Rosiglitazone modulates fasting and post-prandial paraoxonase 1 activity in type 2 diabetic patients.

1. In the present study, we have explored the effect of rosiglitazone on post-prandial paraoxonase (PON)-1, an enzyme with potent anti-oxidant properties that may protect against atherosclerosis because increased post-prandial lipaemia, although sometimes understated, is part of the diabetic dyslipidaemia. 2. A randomized, cross-over, placebo-controlled, double-blind clinical trial was performed. Participants (19 type 2 diabetic patients on oral antihyperglycaemic agents) were randomly assigned to receive either placebo or rosiglitazone 4 mg twice daily for 8 weeks. After a 6 week wash-out, the alternative treatment was implemented. Standardized 6 h oral fat-loading tests were performed after each treatment period. 3. Patients assigned to rosiglitazone had increased fasting PON-1 activity (from 331 +/- 29 to 362 +/- 32 U/L before treatment vs after treatment, respectively; P = 0.015), although the PON-1 mass did not change (68.8 +/- 21.1 vs 64.2 +/- 25.4 mg/L before treatment vs after treatment, respectively).

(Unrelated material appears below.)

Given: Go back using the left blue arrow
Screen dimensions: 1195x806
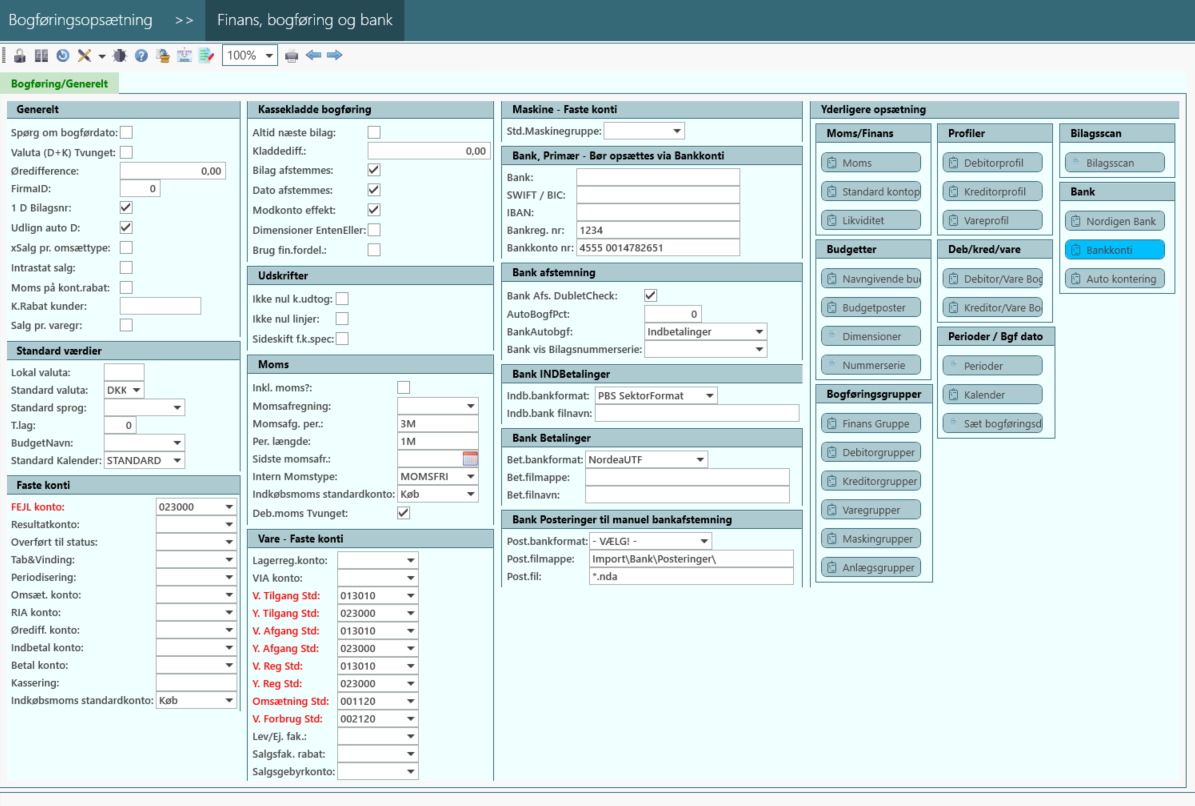Looking at the screenshot, I should pyautogui.click(x=314, y=56).
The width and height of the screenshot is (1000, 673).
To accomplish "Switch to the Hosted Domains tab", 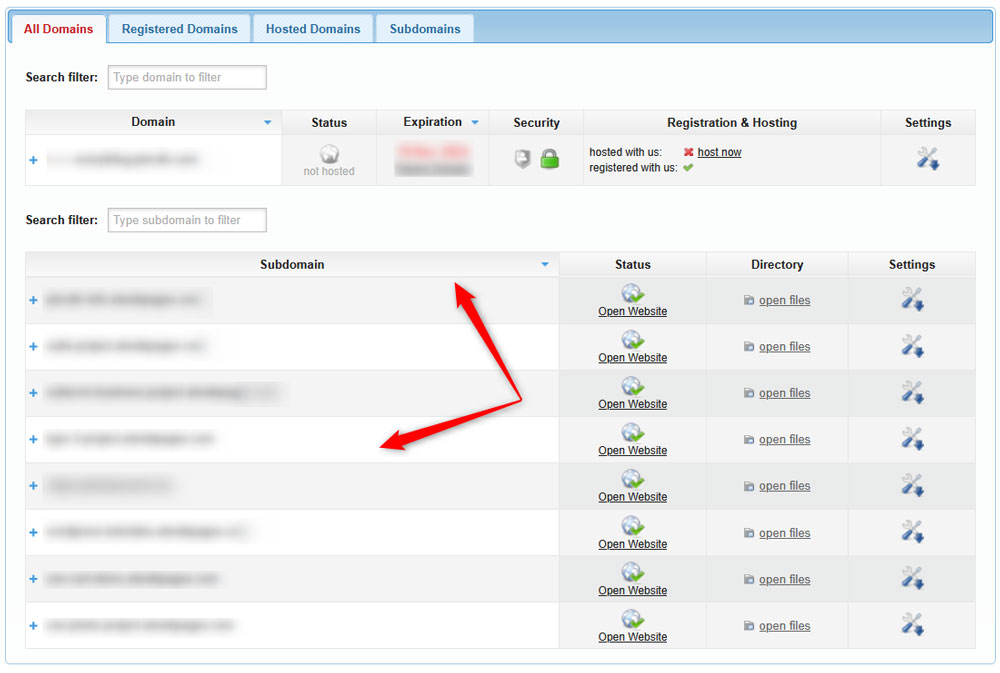I will click(x=313, y=28).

In addition, rosiglitazone significantly decreased fasting plasma peroxides compared with placebo (162 +/- 25 vs 214 +/- 28 mmol/L, respectively; P = 0.019). The post-prandial fall in PON-1 activity, expressed as area under the curve, was attenuated by rosiglitazone (-97 +/- 14 vs-161 +/- 24 Uh/L for rosiglitazone vs placebo, respectively; P = 0.02) and the increase in PON-1 activity caused by rosiglitazone correlated with reductions in fasting plasma glucose (r = -0.42; P < 0.05), homeostatic model assessment index (r = -0.59; P < 0.01) and peroxides (r = -0.40; P = 0.07). 4. The present data indicate that rosiglitazone may convey increased protection against the oxidative modification that represents increased post-prandial lipaemia.